_Goal of the exercise_
Revise the items below, replacing every occurrence of "The image size is" with "The image dimensions are" and leaving everything else unchanged.
— Begin Excerpted records —
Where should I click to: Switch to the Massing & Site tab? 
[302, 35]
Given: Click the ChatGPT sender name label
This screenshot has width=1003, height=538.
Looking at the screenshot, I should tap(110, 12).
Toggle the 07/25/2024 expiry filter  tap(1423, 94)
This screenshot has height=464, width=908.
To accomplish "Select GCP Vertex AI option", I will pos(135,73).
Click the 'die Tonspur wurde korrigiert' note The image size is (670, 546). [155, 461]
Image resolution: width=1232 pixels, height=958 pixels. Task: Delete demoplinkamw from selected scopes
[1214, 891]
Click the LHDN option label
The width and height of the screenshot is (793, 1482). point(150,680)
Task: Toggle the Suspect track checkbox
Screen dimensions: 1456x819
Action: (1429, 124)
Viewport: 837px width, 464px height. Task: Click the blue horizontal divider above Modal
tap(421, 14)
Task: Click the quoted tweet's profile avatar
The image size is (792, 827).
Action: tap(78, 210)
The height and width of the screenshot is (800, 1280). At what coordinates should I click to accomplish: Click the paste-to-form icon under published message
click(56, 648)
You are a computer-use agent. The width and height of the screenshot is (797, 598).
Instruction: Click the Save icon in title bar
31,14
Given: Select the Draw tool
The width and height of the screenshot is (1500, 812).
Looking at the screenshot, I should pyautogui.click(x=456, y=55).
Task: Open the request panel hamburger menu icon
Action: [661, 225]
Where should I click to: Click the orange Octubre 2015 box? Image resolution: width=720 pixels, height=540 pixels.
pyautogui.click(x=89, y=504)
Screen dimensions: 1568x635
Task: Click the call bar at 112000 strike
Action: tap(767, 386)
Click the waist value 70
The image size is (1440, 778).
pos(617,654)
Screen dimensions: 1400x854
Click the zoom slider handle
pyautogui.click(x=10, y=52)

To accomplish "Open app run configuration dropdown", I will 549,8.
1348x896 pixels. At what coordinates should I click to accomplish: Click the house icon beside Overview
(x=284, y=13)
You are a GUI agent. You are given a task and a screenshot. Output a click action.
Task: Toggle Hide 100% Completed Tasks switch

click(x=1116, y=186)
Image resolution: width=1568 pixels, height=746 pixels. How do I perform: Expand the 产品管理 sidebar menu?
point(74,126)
— End Excerpted records —
_Exercise answer_
Where should I click to: Switch to the Massing & Site tab? 
[302, 35]
Given: Click the ChatGPT sender name label
This screenshot has width=1003, height=538.
Looking at the screenshot, I should tap(110, 12).
Toggle the 07/25/2024 expiry filter  tap(1423, 94)
This screenshot has height=464, width=908.
To accomplish "Select GCP Vertex AI option", I will pos(135,73).
Click the 'die Tonspur wurde korrigiert' note The image dimensions are (670, 546). [155, 461]
Image resolution: width=1232 pixels, height=958 pixels. Task: Delete demoplinkamw from selected scopes
[1214, 891]
Click the LHDN option label
The width and height of the screenshot is (793, 1482). point(150,680)
Task: Toggle the Suspect track checkbox
Screen dimensions: 1456x819
Action: (1429, 124)
Viewport: 837px width, 464px height. Task: Click the blue horizontal divider above Modal
tap(421, 14)
Task: Click the quoted tweet's profile avatar
The image dimensions are (792, 827).
Action: tap(78, 210)
The height and width of the screenshot is (800, 1280). At what coordinates should I click to accomplish: Click the paste-to-form icon under published message
click(56, 648)
You are a computer-use agent. The width and height of the screenshot is (797, 598).
Instruction: Click the Save icon in title bar
31,14
Given: Select the Draw tool
The width and height of the screenshot is (1500, 812).
Looking at the screenshot, I should pyautogui.click(x=456, y=55).
Task: Open the request panel hamburger menu icon
Action: [661, 225]
Where should I click to: Click the orange Octubre 2015 box? Image resolution: width=720 pixels, height=540 pixels.
pyautogui.click(x=89, y=504)
Screen dimensions: 1568x635
Task: Click the call bar at 112000 strike
Action: tap(767, 386)
Click the waist value 70
The image dimensions are (1440, 778).
pos(617,654)
Screen dimensions: 1400x854
Click the zoom slider handle
pyautogui.click(x=10, y=52)

To accomplish "Open app run configuration dropdown", I will 549,8.
1348x896 pixels. At what coordinates should I click to accomplish: Click the house icon beside Overview
(x=284, y=13)
You are a GUI agent. You are given a task and a screenshot. Output a click action.
Task: Toggle Hide 100% Completed Tasks switch

click(x=1116, y=186)
Image resolution: width=1568 pixels, height=746 pixels. How do I perform: Expand the 产品管理 sidebar menu?
point(74,126)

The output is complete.